• **WHAT THE TASK ASKS**:
Output exactly, and only, the lines below from the one with "Task: Select the" down to the one with "Viewport: 712px width, 431px height.". Include both end lines and no pictures.

━━ SUPPLIED DATA

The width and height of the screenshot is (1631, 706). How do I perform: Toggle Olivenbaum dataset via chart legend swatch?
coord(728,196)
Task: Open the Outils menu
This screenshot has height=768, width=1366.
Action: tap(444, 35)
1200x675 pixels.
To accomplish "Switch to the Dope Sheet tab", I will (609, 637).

━━━━
━━ SUPPLIED DATA

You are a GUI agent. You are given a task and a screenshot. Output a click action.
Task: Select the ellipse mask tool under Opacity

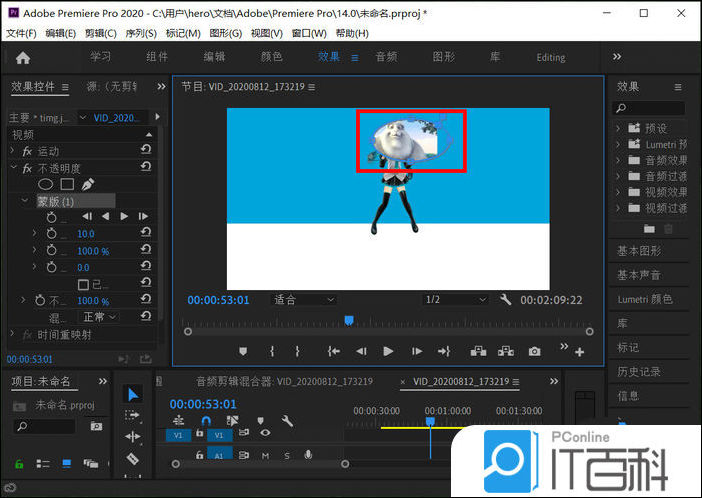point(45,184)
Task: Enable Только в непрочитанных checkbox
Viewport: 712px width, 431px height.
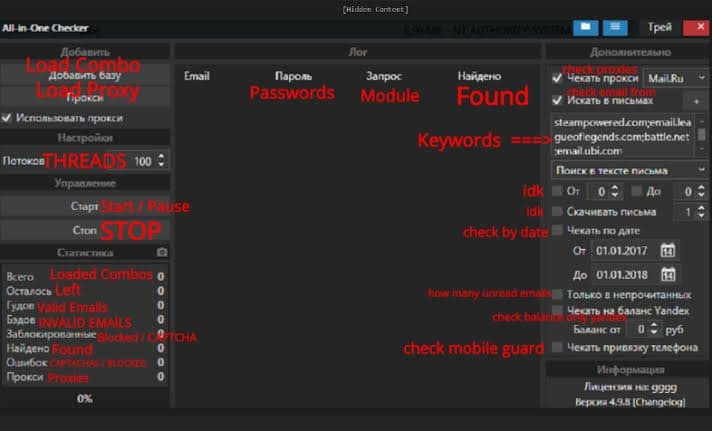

━━━━
━━ SUPPLIED DATA

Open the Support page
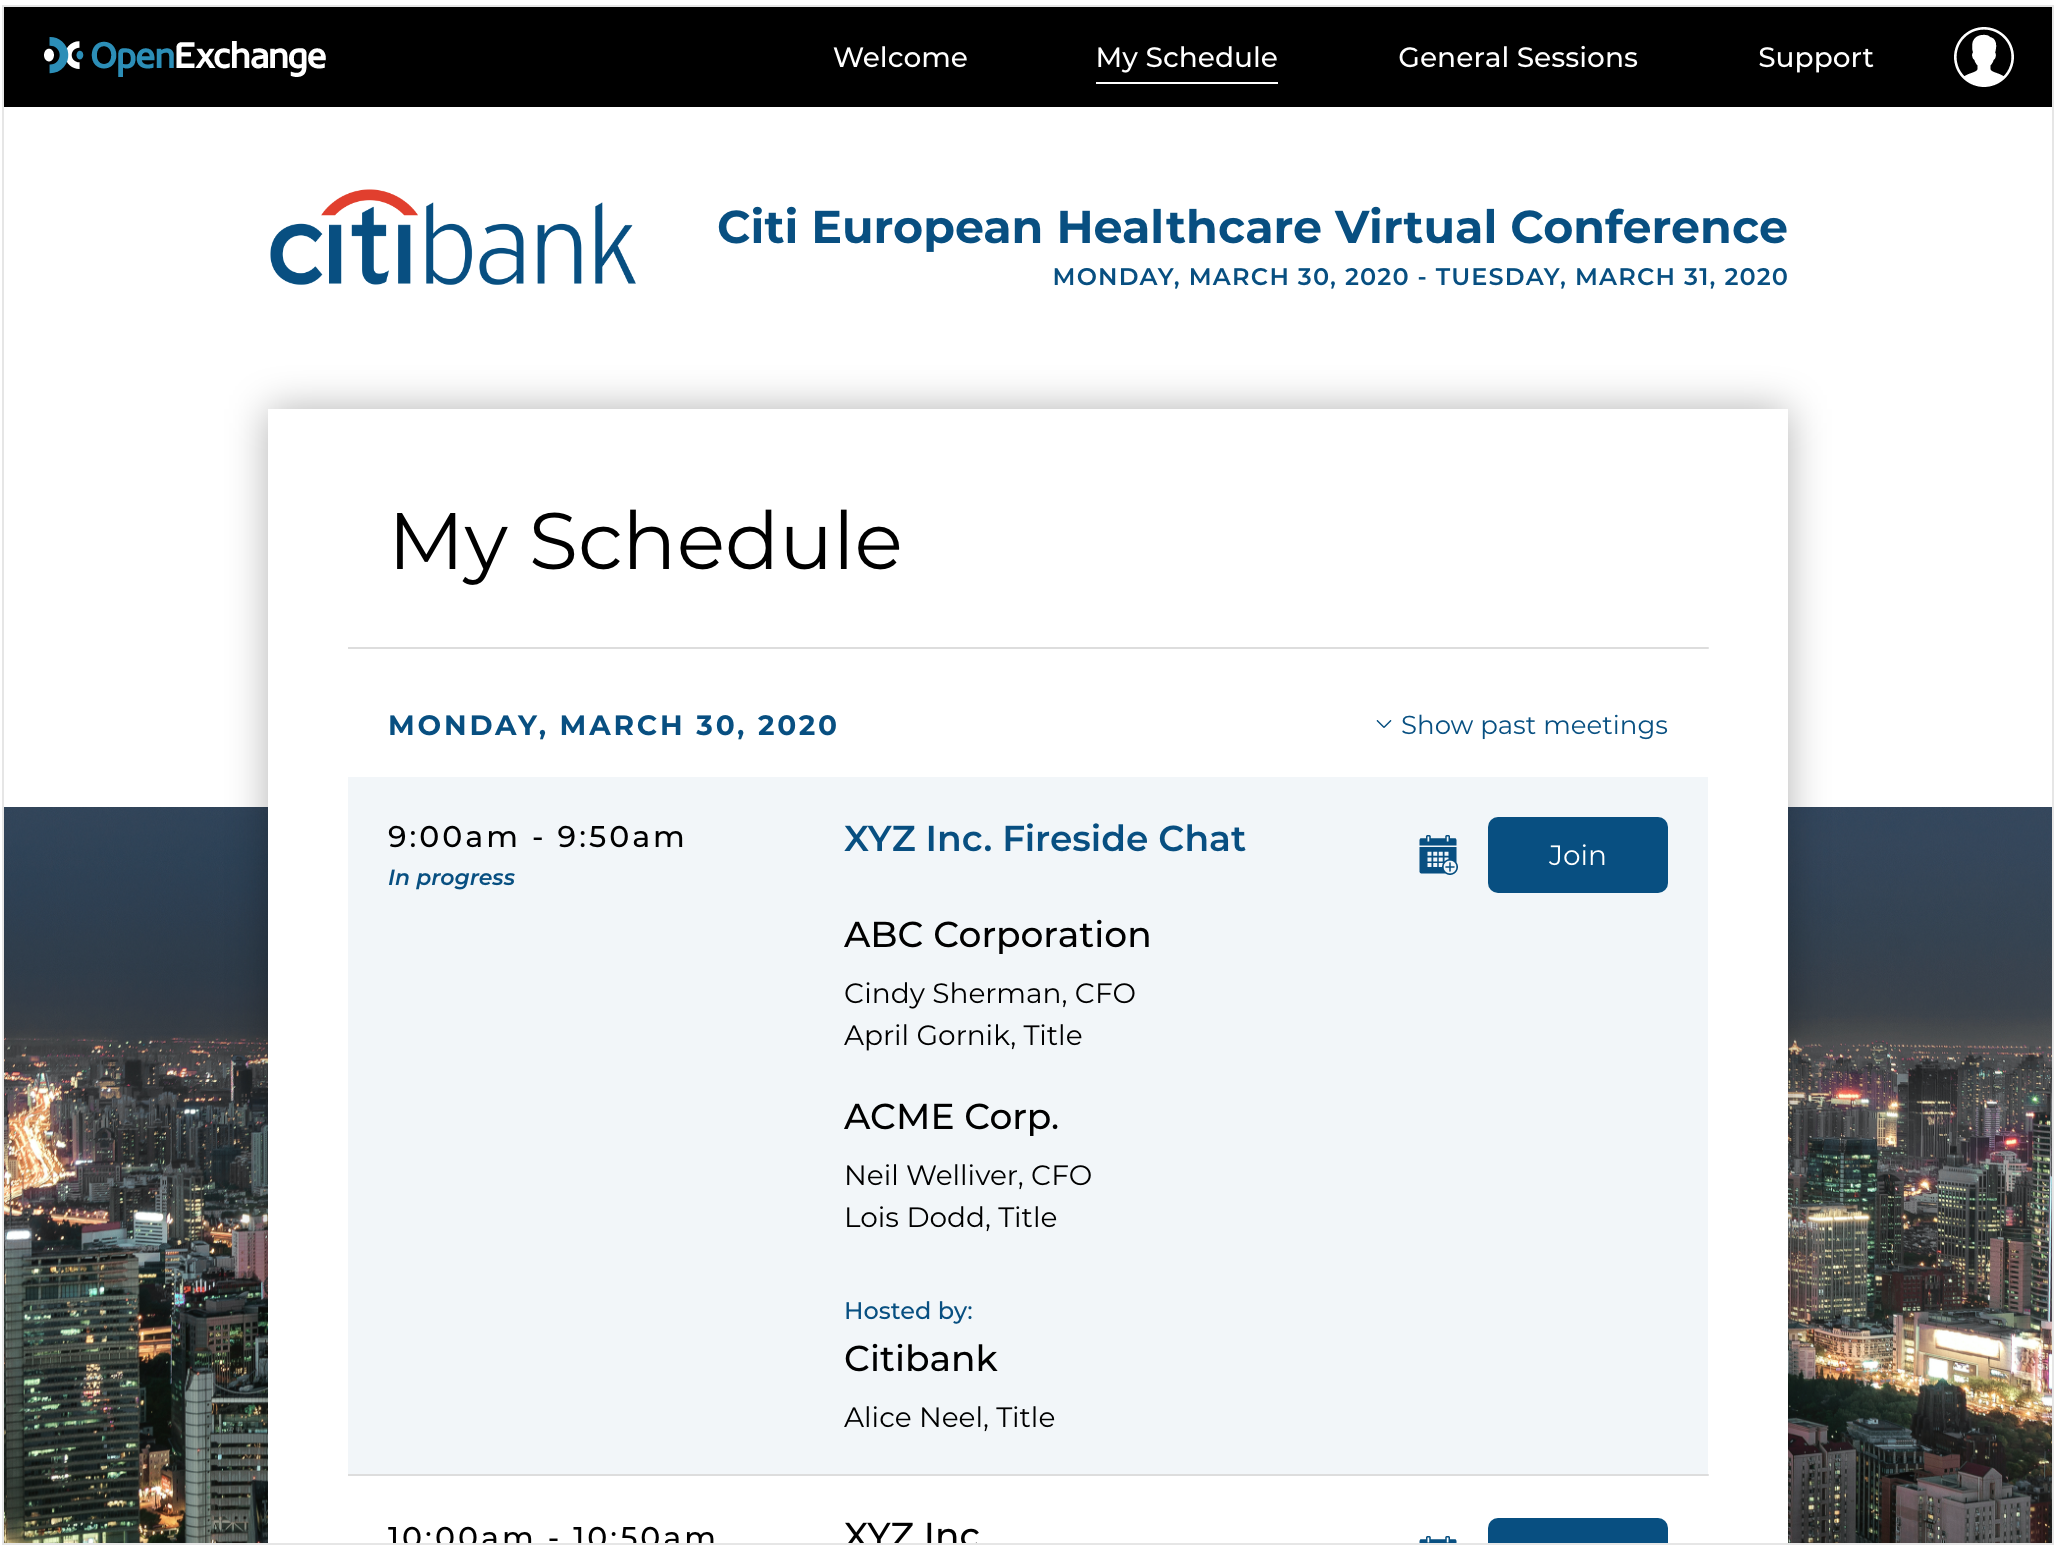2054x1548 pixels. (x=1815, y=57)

━━━━

• **TASK RESPONSE**:
Task: Select the ellipse mask tool under Opacity

point(45,184)
Task: Enable Только в непрочитанных checkbox
Viewport: 712px width, 431px height.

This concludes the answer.